## SHORT EXERCISE
Pick up the passage on court enforcement of arbitration awards after its final sentence and carry it forward.

## PASSAGE GIVEN
━━━━

Many scholars draw attention to the control functions of the state under the enforcement of arbitration awards. Thus, N.S. Stasiv, studying this issue in the historical context, holds that even though the state has statutorily enshrined the right of a person to take a dispute to arbitration, control over the enforcement of arbitration awards has been assigned to state bodies - courts of general jurisdiction. Today, this type of control is manifested, in particular, when the arbitration award is subject to enforcement within the proceedings on the issuance of a writ of execution for enforcing the arbitration award. Moreover, the author points out that the statutory consolidation of proceedings for issuing a writ of execution for the enforcement of the arbitration award is based on a historically determined desire of the state to reserve control over the enforcement of the relevant decisions (Stasiv, 2020a, p. 84).
In D.M. Sibilov's opinion, the conclusion of an arbitration agreement and consideration of the case by an arbitration court does not deprive official judicial institutions of their control. The scientist rightly remarks that arbitration awards, which are not acts of justice, have an executive force which is realized through the incorporation of their content in the decisions and executive documents of official judicial institutions (Sibilov, 2021, pp. 40, 46).
One should also agree with the standpoint that granting permission to enforce arbitration awards by the competent state courts through issuing an executive document is a practical implementation of their control function over arbitration proceedings (Kotviakovskyi, 2017, p. 24).
Peculiarities of the judicial examination of an application for a writ of execution for enforcing an arbitration award
The legislator enshrines a legal mechanism for settling the issuance of an executive document by the court of competent jurisdiction. As stipulated in art. 485 of the CPC of Ukraine, an application for a writ of execution to enforce the arbitration award shall be unilaterally considered by the judge within fifteen days from the date of its receipt in the courtroom with notice of the parties. Moreover, the non-appearance of the parties or one of the parties duly notified of the date, time, and place of the hearing shall not preclude the judicial examination of the application. A similar provision is available in art. 56 of the Law.
Following the examination of the application for issuing a writ of execution to enforce the arbitration award, the court decides on issuing a writ of execution or a refusal to issue a writ of execution to enforce the arbitration award.

━━━━

## PROVIDED RECORDS

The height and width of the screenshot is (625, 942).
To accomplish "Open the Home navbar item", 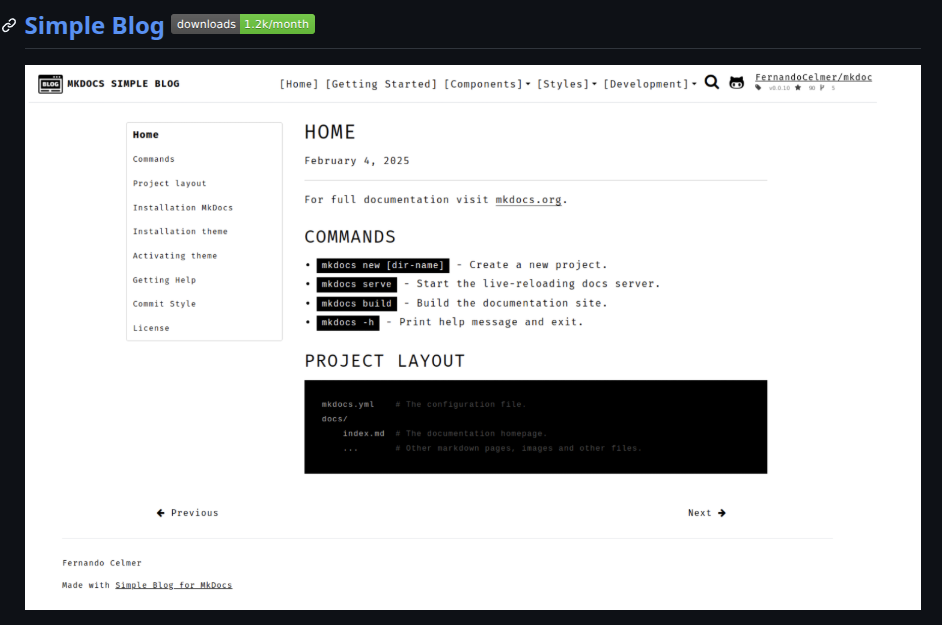I will (299, 84).
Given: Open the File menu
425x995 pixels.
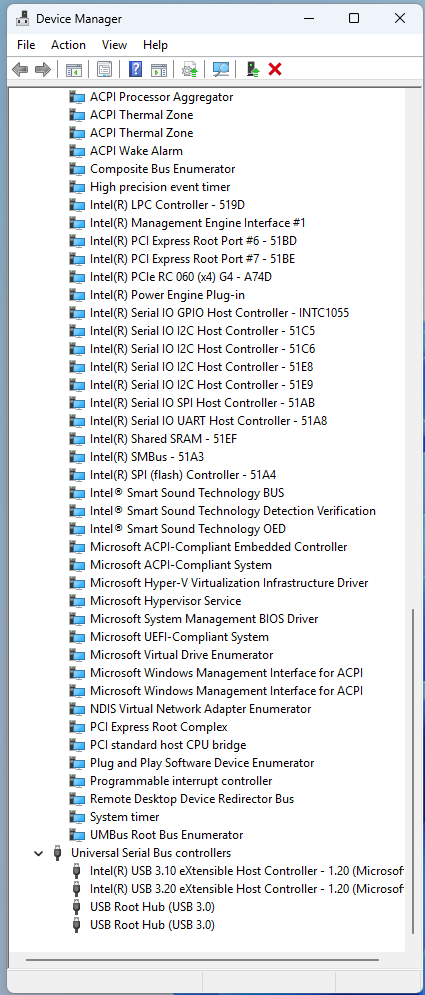Looking at the screenshot, I should 26,44.
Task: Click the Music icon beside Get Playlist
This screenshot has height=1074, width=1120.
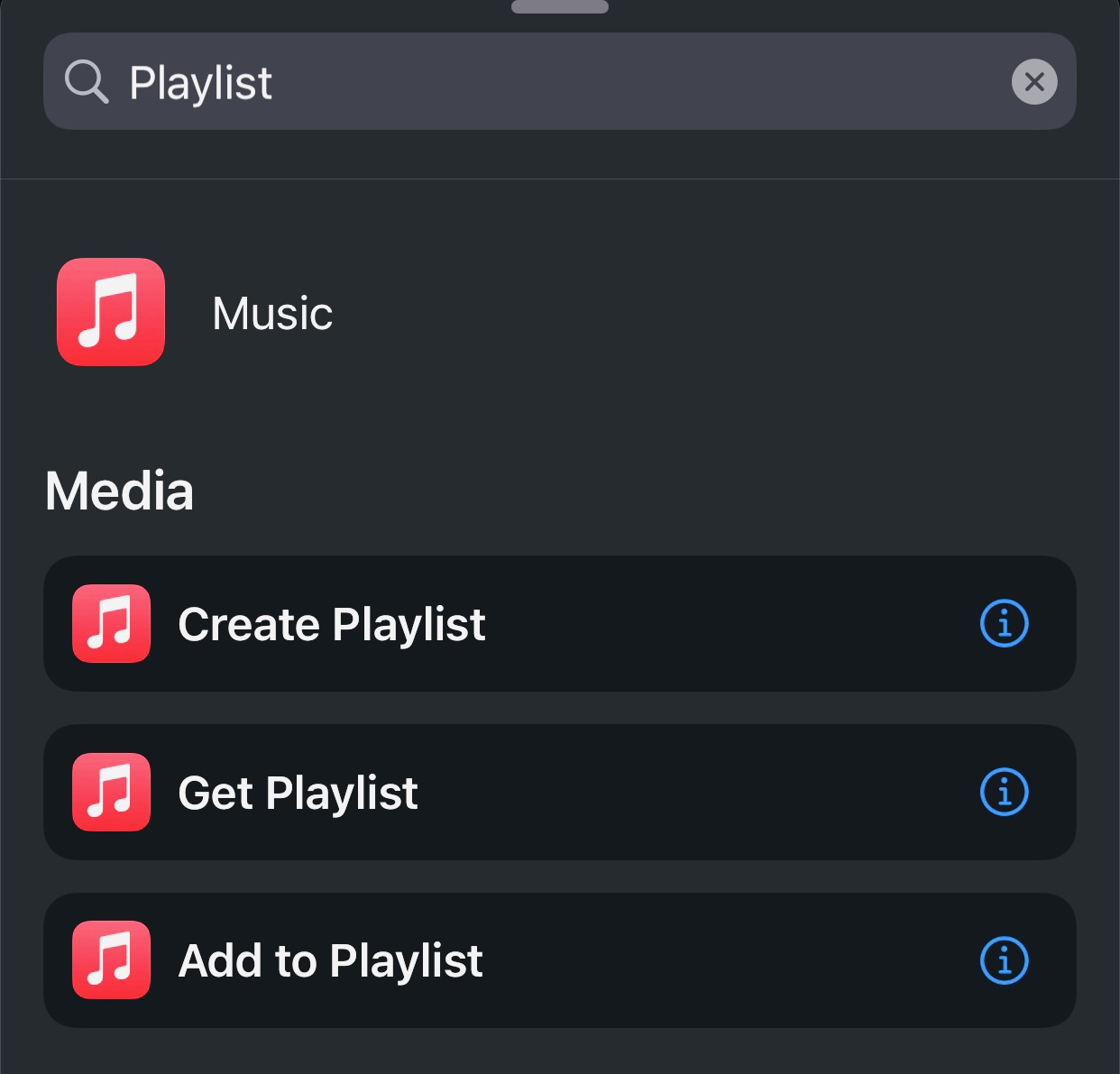Action: [111, 792]
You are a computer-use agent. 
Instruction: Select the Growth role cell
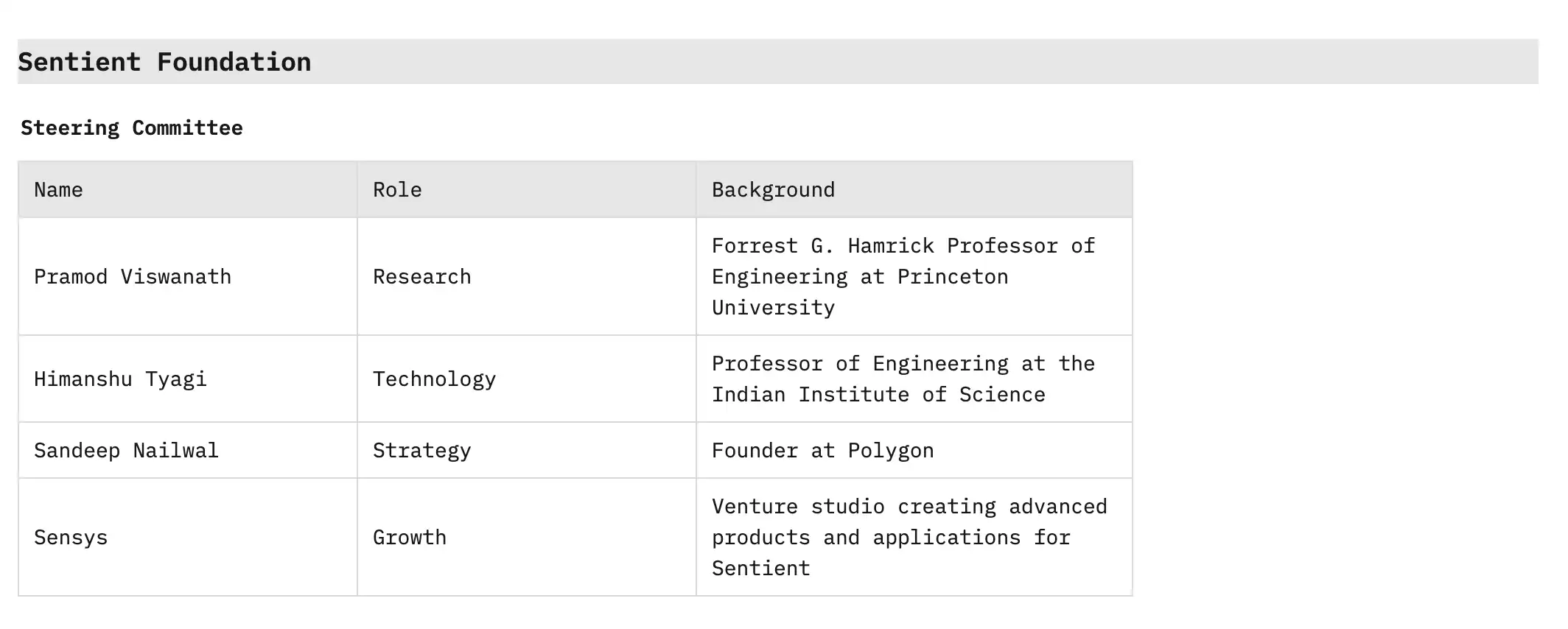pyautogui.click(x=409, y=538)
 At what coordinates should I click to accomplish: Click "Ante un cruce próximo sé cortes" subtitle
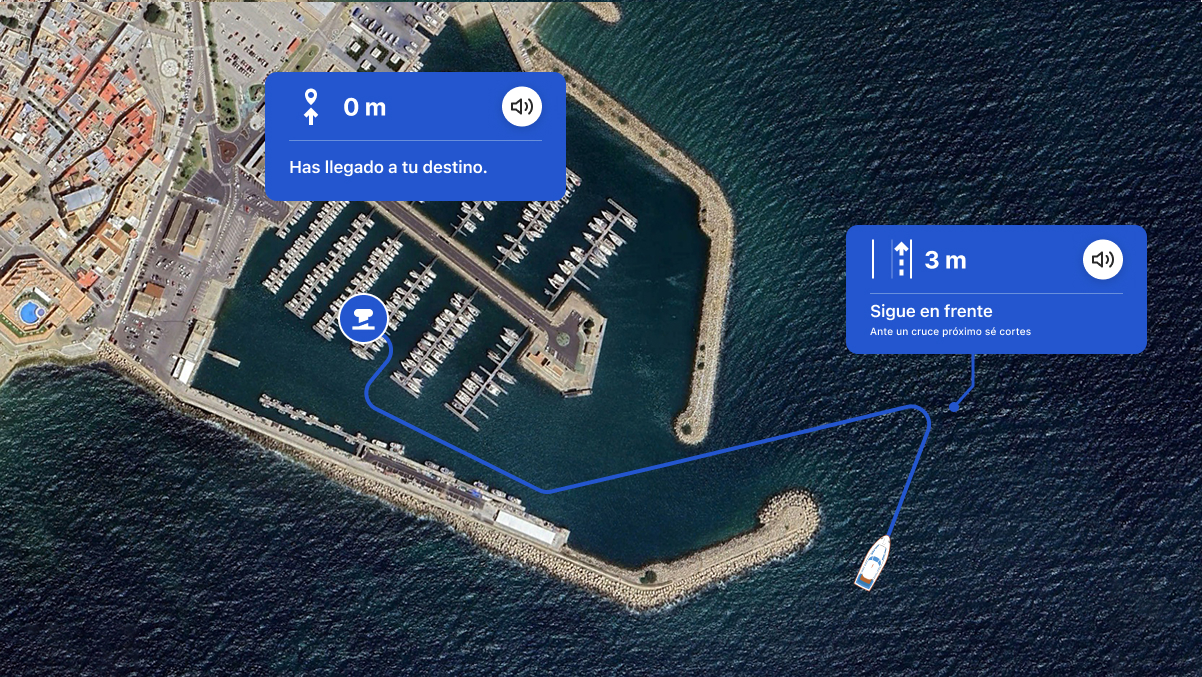950,331
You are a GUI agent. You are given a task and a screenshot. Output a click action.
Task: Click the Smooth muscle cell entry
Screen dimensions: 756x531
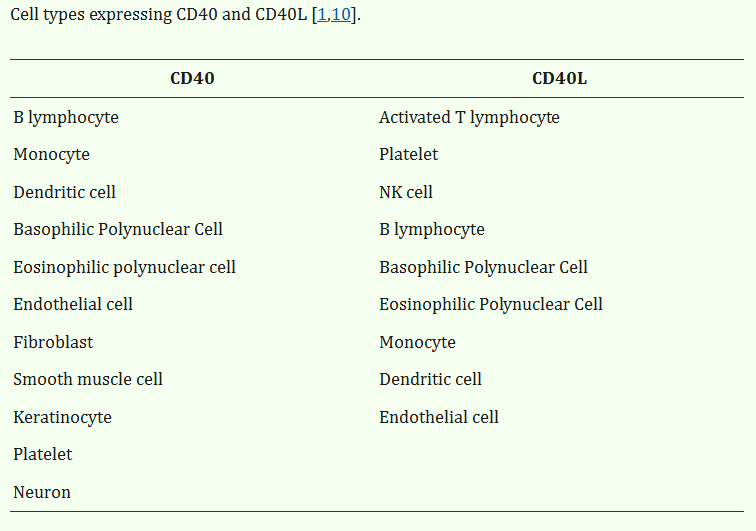(88, 379)
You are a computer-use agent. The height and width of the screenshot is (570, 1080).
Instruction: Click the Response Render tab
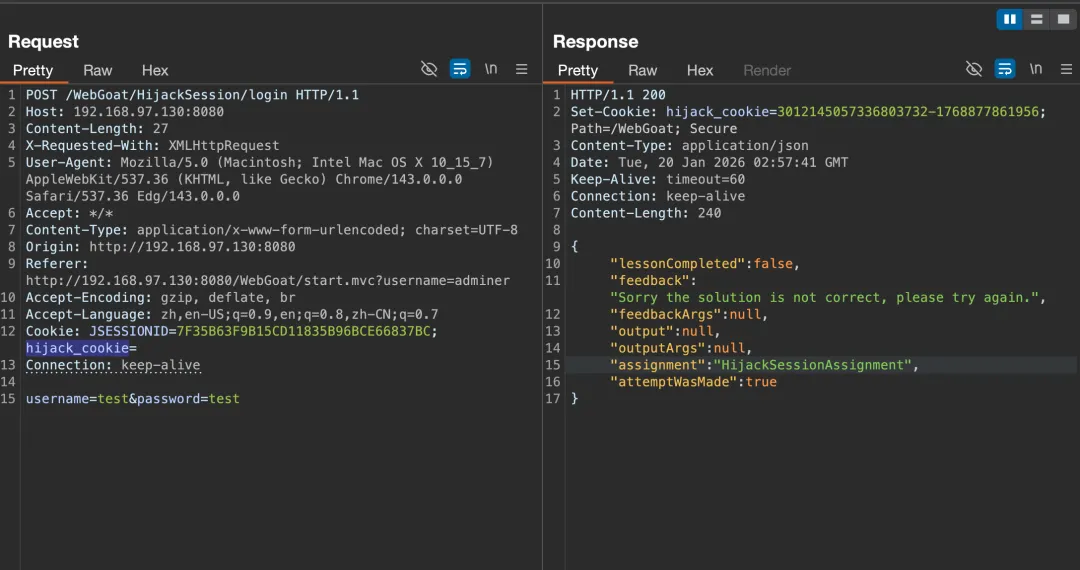click(767, 70)
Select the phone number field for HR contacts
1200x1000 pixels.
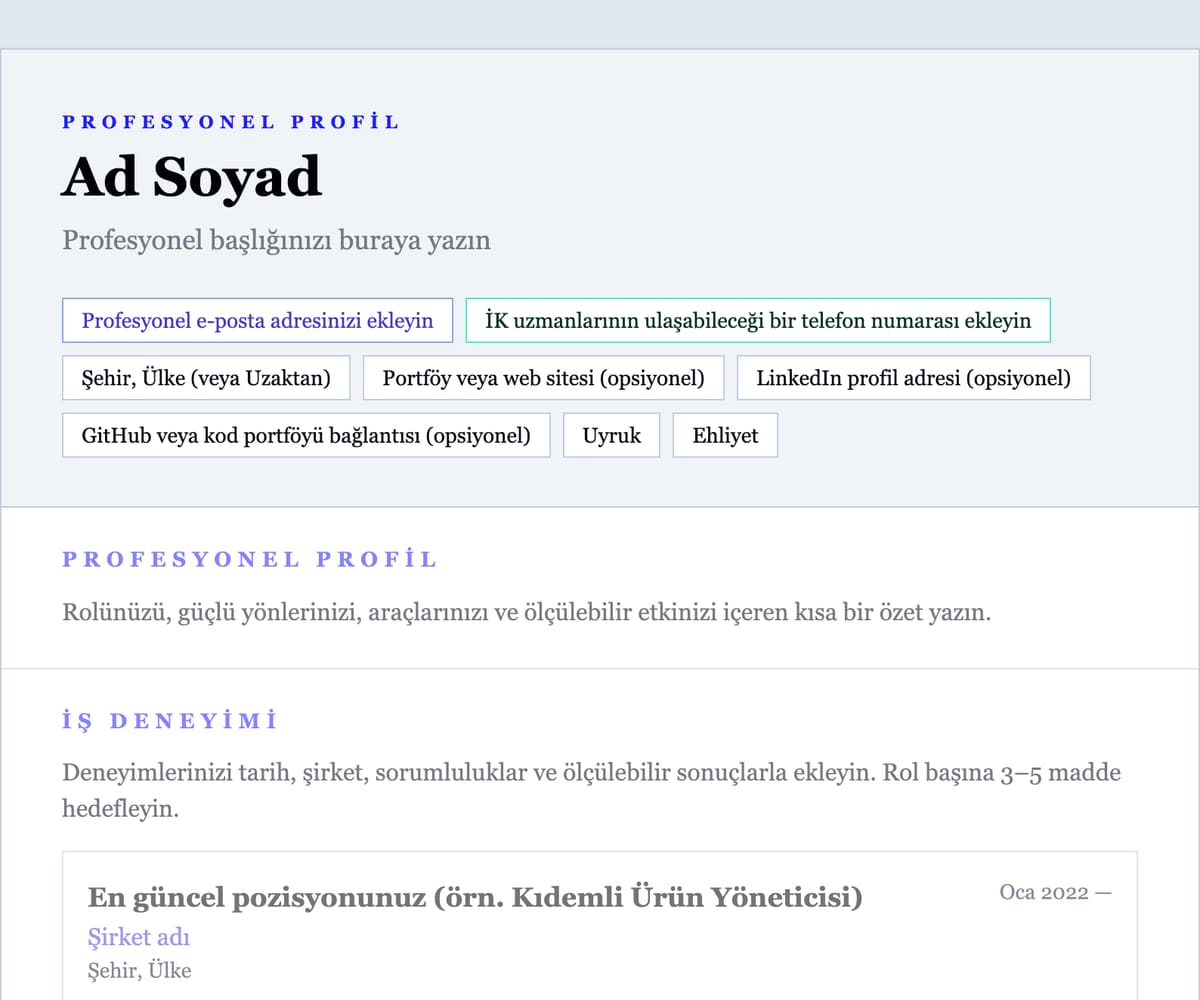(757, 321)
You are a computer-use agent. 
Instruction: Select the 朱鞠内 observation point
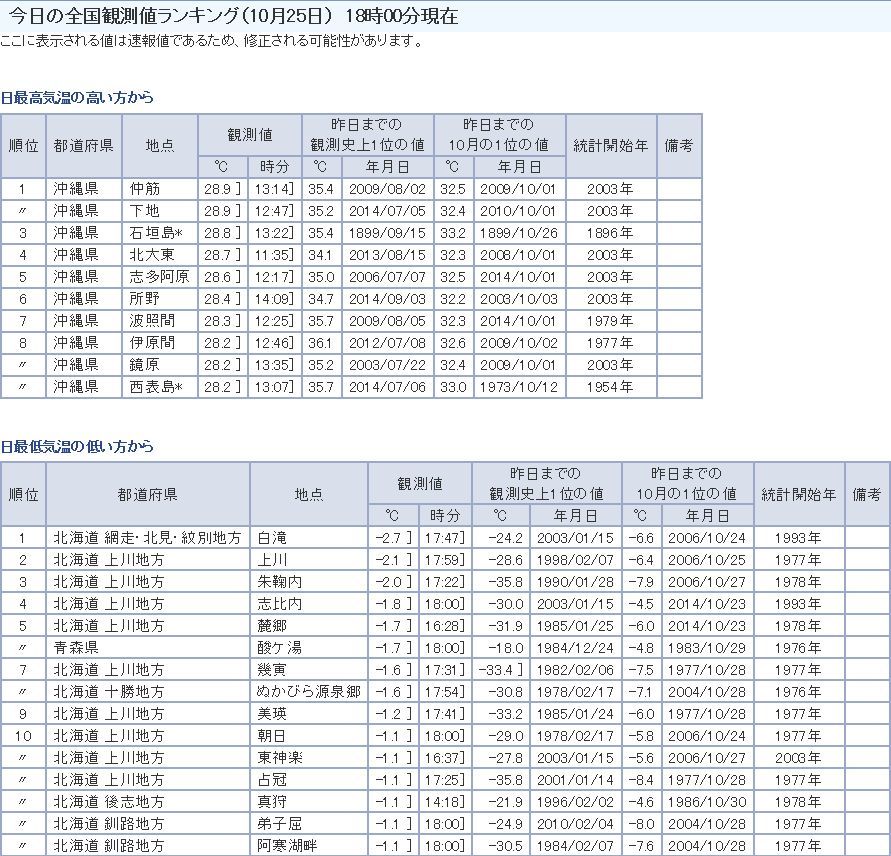tap(279, 582)
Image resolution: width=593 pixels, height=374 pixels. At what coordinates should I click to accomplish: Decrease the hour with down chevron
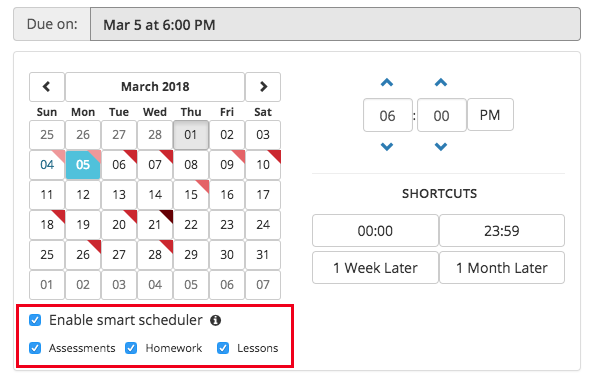(x=387, y=146)
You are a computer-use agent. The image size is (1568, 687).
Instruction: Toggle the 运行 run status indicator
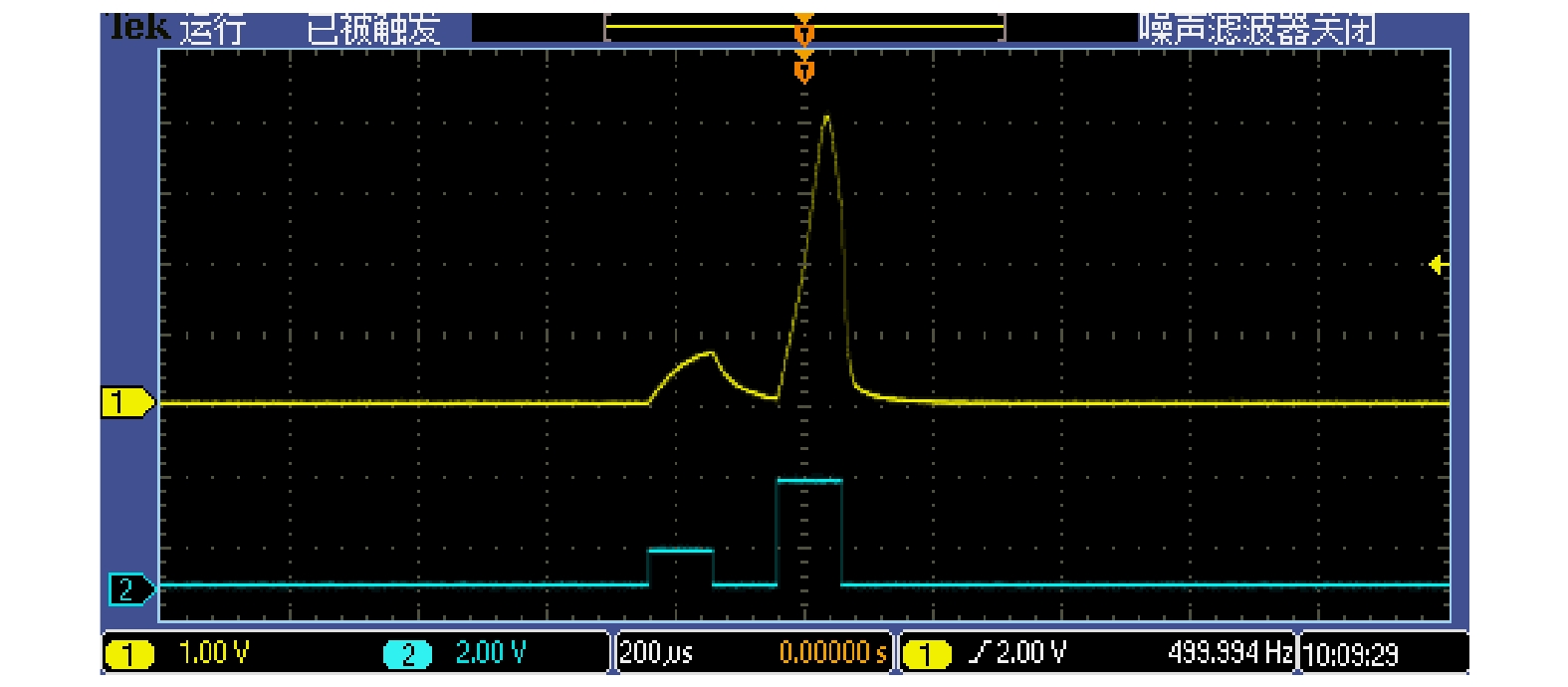[212, 30]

━━━━

## REPLY
It should be noted that under the above provision of the CPC of Ukraine, in considering an application for a writ of execution to enforce the arbitration award at the request of one of the parties, the court requires a case from the permanent arbitral tribunal which stores it. In this case, there is a legal conflict with the provisions of the Law "On Courts of Arbitration" because under the provisions of p. 2 of art. 56 of the Law, in considering an application for issuing an executive document, the competent court must request the case from the permanent arbitral tribunal which stores it. Thus, the CPC of Ukraine indicates the option of resolving this issue if the parties care, and the case cannot be called on if they have not required it. At the same time, the Law imperatively obliges the court of competent jurisdiction to take action without making it dependent on the parties' will. However, the purpose of such a request is unclear in both cases. Moreover, if the case is requested from the permanent arbitration court, the term of consideration of the application for issuing a writ of execution is significantly increased. The case must be forwarded to the state court within five days from the date of receipt of the request. In this case, the period for consideration of the application for issuing a writ of execution for the enforcement of the arbitration award shall be extended to thirty days from the date of its receipt by the court.
In addition, a lack of the statutory indication of the option of requesting the case, which the arbitration court considered, by the court to resolve a specific dispute catches attention.
It seems that the above is due to the fact that the Law does not regulate the storage of such cases at all if a writ of execution has not been issued for them. Part 2 of art. 54 of the Law only deals with the storage of case materials considered by the arbitration court to resolve a specific dispute for which enforcement documents have been issued. They must be kept in the court of competent jurisdiction, at the place of issuance of the executive document.
Noting the legislative inconsistency, the author believes that there is no need for requesting the case from a permanent arbitral tribunal or arbitral tribunal to resolve a particular dispute, given that in deciding on the issuance of a writ of execution to enforce the arbitration award, the state court is not authorized to review arbitration cases as an appellate or cassation authority is.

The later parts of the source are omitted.